> _Your objective_:
What is needed is an exact copy of the line with "Click the Systemsteuerung" and all lines that follow it in the entries below, the last line included.

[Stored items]
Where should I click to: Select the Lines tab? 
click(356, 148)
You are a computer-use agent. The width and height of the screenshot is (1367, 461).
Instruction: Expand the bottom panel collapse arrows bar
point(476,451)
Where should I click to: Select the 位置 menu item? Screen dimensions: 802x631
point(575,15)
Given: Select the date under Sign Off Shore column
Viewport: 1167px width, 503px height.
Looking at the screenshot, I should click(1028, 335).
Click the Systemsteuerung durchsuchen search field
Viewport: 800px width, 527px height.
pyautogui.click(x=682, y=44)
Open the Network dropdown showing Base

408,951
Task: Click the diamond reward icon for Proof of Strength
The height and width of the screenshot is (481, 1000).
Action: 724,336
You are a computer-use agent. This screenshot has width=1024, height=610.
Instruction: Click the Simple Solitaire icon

> _Answer area_:
Click the Systemsteuerung durchsuchen search field
Viewport: 800px width, 527px height.
pyautogui.click(x=682, y=44)
Open the Network dropdown showing Base

408,951
Task: Click the diamond reward icon for Proof of Strength
The height and width of the screenshot is (481, 1000).
Action: 724,336
You are a computer-use agent. This screenshot has width=1024, height=610.
Instruction: Click the Simple Solitaire icon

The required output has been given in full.